MehdiNoroozi

Mehdi Noroozi

Bosch Center for Artificial Intelligence

Abstract

The complexity of an information processing task is intimately tied to the way we represent the information. One can think of the feedforward neural networks as representation learning frameworks. Specifically, the role of the early layers is to provide the last layers with a representation space in which the training task is easy to solve. It turns out that the representations learned via object classification task on large scale annotated datasets is applicable to a variety of computer vision tasks like object detection, VQA, etc. However, the required annotations for the training are costly, time consuming, and prone to error. To mitigate this problem, we can learn similar representations in a self- supervised learning setting.
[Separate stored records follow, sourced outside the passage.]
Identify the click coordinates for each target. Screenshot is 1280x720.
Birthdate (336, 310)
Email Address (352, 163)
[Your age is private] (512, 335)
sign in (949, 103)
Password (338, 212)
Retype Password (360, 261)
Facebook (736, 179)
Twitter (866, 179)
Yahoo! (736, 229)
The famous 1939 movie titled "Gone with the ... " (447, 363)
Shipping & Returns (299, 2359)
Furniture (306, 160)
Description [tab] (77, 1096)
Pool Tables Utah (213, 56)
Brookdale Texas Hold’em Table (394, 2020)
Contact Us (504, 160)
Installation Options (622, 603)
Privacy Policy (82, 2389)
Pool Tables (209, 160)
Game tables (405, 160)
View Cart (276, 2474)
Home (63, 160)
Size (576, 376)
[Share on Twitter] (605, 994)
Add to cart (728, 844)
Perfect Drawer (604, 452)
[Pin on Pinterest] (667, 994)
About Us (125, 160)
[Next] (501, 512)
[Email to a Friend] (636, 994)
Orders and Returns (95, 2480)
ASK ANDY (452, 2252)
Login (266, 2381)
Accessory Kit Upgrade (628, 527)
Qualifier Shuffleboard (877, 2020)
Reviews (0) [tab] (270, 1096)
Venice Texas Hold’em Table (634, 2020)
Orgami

The idea is to train a network on some pseudo tasks that employs freely available supervision signals obtained from underlying structure of the data. Starting from 2015, the hope around self-supervised learning outperforming supervised learning has been so strong that one of the brilliant computer vision researchers lost a gelato bet. As a scientist he did not make a random bet though, just needed to give 4 more years to the community. The ImageNet classification pre-training has been outperformed in 2020 by several methods on some challenging benchmarks. In this talk, we will review the main explored directions of self-supervised image and video representation learning in the past 5 years, and will extensively discuss the recent contrastive learning based methods.

Bio

Mehdi is a research scientist at the Bosch Center for Artificial Intelligence. He is interested in computer vision and machine learning in general. More specifically, He likes the approaches that require large scale unlabeled datasets to learn about computer vision tasks. He received his PhD at the University of Bern. His thesis was about self-supervised visual representation learning where the goal is to make the computers understand the visual world from unlabeled data without having human annotations. He did his Masters in computer Science at Sharif University of Technology.